關于隋代鄉里組織長官的選任,《通典》卷17《選舉五》云:“隋氏罷中正,選舉不本鄉曲,故里閭無豪族,井邑無衣冠,人不土著,萃處京畿,士不飾行,人弱而愚。”這條議論從側面說出鄉里組織長官無豪族、無衣冠的事實。下面所引一些史料亦可為佐證。溫大雅《大唐創業起居注》卷1云:“有鄉長劉龍者,晉陽之富人也……帝雖知其細微,亦接待之以招客。”[8]而《舊唐書》卷57《劉文靜傳》云:“劉世龍者,并州晉陽人。大業末為晉陽鄉長。”劉世龍雖是富人,但地位極其低下。又《新唐書》卷85《竇建德傳》云:“竇建德,貝州漳南人。世為農……由是益知名,為里長。”竇建德即是社會基層的一個普通平民。上述史料說明了隋代鄉里長官選任基本上來源于基層的民眾。宗族豪強雖不看重鄉里組織長官的選任,但也不能否認他們對鄉里組織的影響和制約。
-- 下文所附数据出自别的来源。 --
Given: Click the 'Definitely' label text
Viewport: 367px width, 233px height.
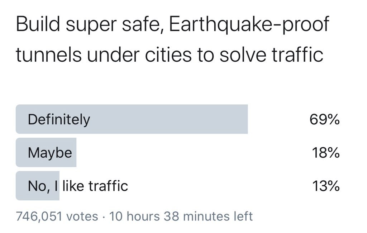Looking at the screenshot, I should [59, 120].
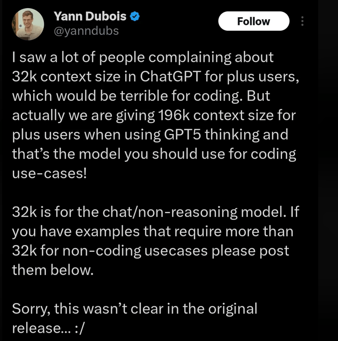Open the Yann Dubois display name link
Screen dimensions: 338x341
pos(90,16)
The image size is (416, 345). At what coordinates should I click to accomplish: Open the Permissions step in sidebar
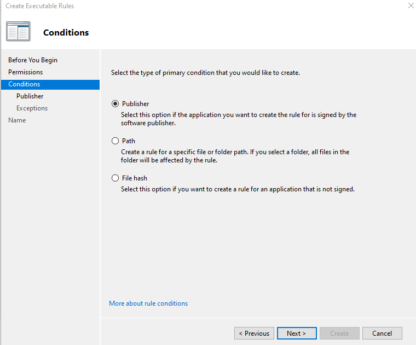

鄉里組織的長官,隸屬于縣治之下,至于選任過程中縣令的權力有多大,由于史料缺乏,則不得而知。
三、結語
隋朝的鄉里制度,從隋初京畿之內的族、閭、保三級制和京畿之外的黨(鄉)、里二級制,到開皇九年(589)不分京畿內外,重新統一編制的鄉、里二級制,展現了隋王朝根據時局變化調整國家政策的軌跡,所以要把它看成一個動態的變化過程,在這個基礎上進行研究才能把握隋朝鄉里制度的實質。終隋一代,鄉里制度在基層組織普遍存在,即使在隋朝初期法令沒有見到鄉級組織,但從出土的隋代墓志銘文可以證實隋初的鄉是一直存在的。
[注釋]
[1]著作如:趙秀玲:《中國鄉里制度》,社會科學文獻出版社1998年版;齊濤:《魏晉隋唐鄉村社會研究》,山東人民出版社1994年版。論文如:候旭東:《北朝“三長制”四題》,《中國史研究》,2002年第4期,第33頁;張為民:《中國古代社會鄉里自治與國家穩定關系敘論》,《濟南大學學報》,2000年第6期,第7~10頁。關于基層組織研究的論著還很多,此處不一一列舉。這些專著和論文闡釋的觀點都有啟發性,但沒有結合出土墓志進行互證研究,也沒有把隋代鄉里制度的研究建立在動態的變化的解釋中。
[2][3][4][5][6][7]羅新、葉煒:《新出魏晉南北朝墓志疏證》,中華書局2005年版,第356頁、第375頁、第386頁、第481~482頁、第485頁、第452頁。
[8]唐#8226;溫大雅撰,李季平、李錫厚點校:《大唐創業起居注》,上海古籍出版社1983年版,第7頁。